[Records excerpted from a collection]:
● ● ● ● ● ● ●

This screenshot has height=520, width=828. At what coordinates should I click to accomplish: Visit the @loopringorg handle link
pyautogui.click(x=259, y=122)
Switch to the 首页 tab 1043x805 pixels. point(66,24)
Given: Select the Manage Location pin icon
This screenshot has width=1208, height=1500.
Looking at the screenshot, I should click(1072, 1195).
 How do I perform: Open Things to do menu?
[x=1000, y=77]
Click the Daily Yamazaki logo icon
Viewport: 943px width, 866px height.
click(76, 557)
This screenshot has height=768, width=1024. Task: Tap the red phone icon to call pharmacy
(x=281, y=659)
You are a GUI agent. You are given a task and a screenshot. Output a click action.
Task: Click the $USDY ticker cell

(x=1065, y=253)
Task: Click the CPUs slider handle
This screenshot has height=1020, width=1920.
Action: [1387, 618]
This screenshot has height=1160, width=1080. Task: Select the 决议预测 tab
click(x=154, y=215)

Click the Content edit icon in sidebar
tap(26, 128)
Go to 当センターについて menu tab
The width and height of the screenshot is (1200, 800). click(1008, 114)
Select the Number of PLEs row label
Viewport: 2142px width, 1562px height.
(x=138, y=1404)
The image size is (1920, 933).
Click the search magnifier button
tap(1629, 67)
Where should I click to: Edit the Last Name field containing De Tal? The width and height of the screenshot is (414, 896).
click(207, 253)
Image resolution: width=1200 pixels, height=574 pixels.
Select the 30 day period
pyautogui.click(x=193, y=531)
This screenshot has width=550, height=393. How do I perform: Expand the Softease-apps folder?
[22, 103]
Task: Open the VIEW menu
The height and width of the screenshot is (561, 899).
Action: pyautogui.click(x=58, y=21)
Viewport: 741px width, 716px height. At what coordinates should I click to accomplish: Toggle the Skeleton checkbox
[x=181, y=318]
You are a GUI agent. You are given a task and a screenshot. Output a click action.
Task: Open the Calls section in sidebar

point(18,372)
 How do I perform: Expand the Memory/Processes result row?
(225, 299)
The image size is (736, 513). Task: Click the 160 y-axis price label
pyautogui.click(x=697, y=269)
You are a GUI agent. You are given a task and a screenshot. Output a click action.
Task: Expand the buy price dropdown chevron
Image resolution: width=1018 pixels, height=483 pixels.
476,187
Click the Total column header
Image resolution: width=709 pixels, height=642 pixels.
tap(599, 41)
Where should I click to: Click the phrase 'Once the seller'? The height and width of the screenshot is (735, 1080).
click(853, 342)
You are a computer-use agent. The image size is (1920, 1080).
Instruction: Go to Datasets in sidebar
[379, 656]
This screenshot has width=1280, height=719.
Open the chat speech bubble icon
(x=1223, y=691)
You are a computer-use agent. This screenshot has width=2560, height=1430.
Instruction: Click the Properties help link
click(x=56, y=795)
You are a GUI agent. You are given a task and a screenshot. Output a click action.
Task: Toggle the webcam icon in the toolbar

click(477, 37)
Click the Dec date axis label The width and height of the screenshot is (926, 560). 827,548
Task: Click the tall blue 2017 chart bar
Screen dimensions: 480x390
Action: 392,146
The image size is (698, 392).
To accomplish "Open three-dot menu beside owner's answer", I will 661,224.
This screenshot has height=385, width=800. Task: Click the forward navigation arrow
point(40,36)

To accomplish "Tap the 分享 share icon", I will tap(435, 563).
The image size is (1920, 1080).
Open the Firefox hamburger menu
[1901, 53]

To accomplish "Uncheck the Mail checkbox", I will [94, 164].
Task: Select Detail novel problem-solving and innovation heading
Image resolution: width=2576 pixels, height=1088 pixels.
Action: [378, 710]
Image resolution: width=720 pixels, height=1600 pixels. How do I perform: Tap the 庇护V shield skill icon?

● ● ● ● ● ● ●

[WRITTEN REQUEST]: Present every line of the records above as a numbered list, leaving out the blank lines.

[ANSWER TO THE TASK]:
1. This screenshot has height=520, width=828. At what coordinates should I click to accomplish: Visit the @loopringorg handle link
2. pyautogui.click(x=259, y=122)
3. Switch to the 首页 tab 1043x805 pixels. point(66,24)
4. Given: Select the Manage Location pin icon
5. This screenshot has width=1208, height=1500.
6. Looking at the screenshot, I should click(1072, 1195).
7.  How do I perform: Open Things to do menu?
8. [x=1000, y=77]
9. Click the Daily Yamazaki logo icon
10. Viewport: 943px width, 866px height.
11. click(76, 557)
12. This screenshot has height=768, width=1024. Task: Tap the red phone icon to call pharmacy
13. (x=281, y=659)
14. You are a GUI agent. You are given a task and a screenshot. Output a click action.
15. Task: Click the $USDY ticker cell
16. (x=1065, y=253)
17. Task: Click the CPUs slider handle
18. This screenshot has height=1020, width=1920.
19. Action: [1387, 618]
20. This screenshot has height=1160, width=1080. Task: Select the 决议预测 tab
21. click(x=154, y=215)
22. Click the Content edit icon in sidebar
23. tap(26, 128)
24. Go to 当センターについて menu tab
25. The width and height of the screenshot is (1200, 800). click(1008, 114)
26. Select the Number of PLEs row label
27. Viewport: 2142px width, 1562px height.
28. (x=138, y=1404)
29. The image size is (1920, 933).
30. Click the search magnifier button
31. tap(1629, 67)
32. Where should I click to: Edit the Last Name field containing De Tal? The width and height of the screenshot is (414, 896).
33. click(207, 253)
34. Image resolution: width=1200 pixels, height=574 pixels.
35. Select the 30 day period
36. pyautogui.click(x=193, y=531)
37. This screenshot has width=550, height=393. How do I perform: Expand the Softease-apps folder?
38. [22, 103]
39. Task: Open the VIEW menu
40. The height and width of the screenshot is (561, 899).
41. Action: pyautogui.click(x=58, y=21)
42. Viewport: 741px width, 716px height. At what coordinates should I click to accomplish: Toggle the Skeleton checkbox
43. [x=181, y=318]
44. You are a GUI agent. You are given a task and a screenshot. Output a click action.
45. Task: Open the Calls section in sidebar
46. point(18,372)
47.  How do I perform: Expand the Memory/Processes result row?
48. (225, 299)
49. The image size is (736, 513). Task: Click the 160 y-axis price label
50. pyautogui.click(x=697, y=269)
51. You are a GUI agent. You are given a task and a screenshot. Output a click action.
52. Task: Expand the buy price dropdown chevron
53. Image resolution: width=1018 pixels, height=483 pixels.
54. 476,187
55. Click the Total column header
56. Image resolution: width=709 pixels, height=642 pixels.
57. tap(599, 41)
58. Where should I click to: Click the phrase 'Once the seller'? The height and width of the screenshot is (735, 1080).
59. click(853, 342)
60. You are a computer-use agent. The image size is (1920, 1080).
61. Instruction: Go to Datasets in sidebar
62. [379, 656]
63. This screenshot has width=1280, height=719.
64. Open the chat speech bubble icon
65. (x=1223, y=691)
66. You are a computer-use agent. This screenshot has width=2560, height=1430.
67. Instruction: Click the Properties help link
68. click(x=56, y=795)
69. You are a GUI agent. You are given a task and a screenshot. Output a click action.
70. Task: Toggle the webcam icon in the toolbar
71. click(477, 37)
72. Click the Dec date axis label The width and height of the screenshot is (926, 560). 827,548
73. Task: Click the tall blue 2017 chart bar
74. Screen dimensions: 480x390
75. Action: 392,146
76. The image size is (698, 392).
77. To accomplish "Open three-dot menu beside owner's answer", I will 661,224.
78. This screenshot has height=385, width=800. Task: Click the forward navigation arrow
79. point(40,36)
80. To accomplish "Tap the 分享 share icon", I will tap(435, 563).
81. The image size is (1920, 1080).
82. Open the Firefox hamburger menu
83. [1901, 53]
84. To accomplish "Uncheck the Mail checkbox", I will [94, 164].
85. Task: Select Detail novel problem-solving and innovation heading
86. Image resolution: width=2576 pixels, height=1088 pixels.
87. Action: [378, 710]
88. Image resolution: width=720 pixels, height=1600 pixels. How do I perform: Tap the 庇护V shield skill icon?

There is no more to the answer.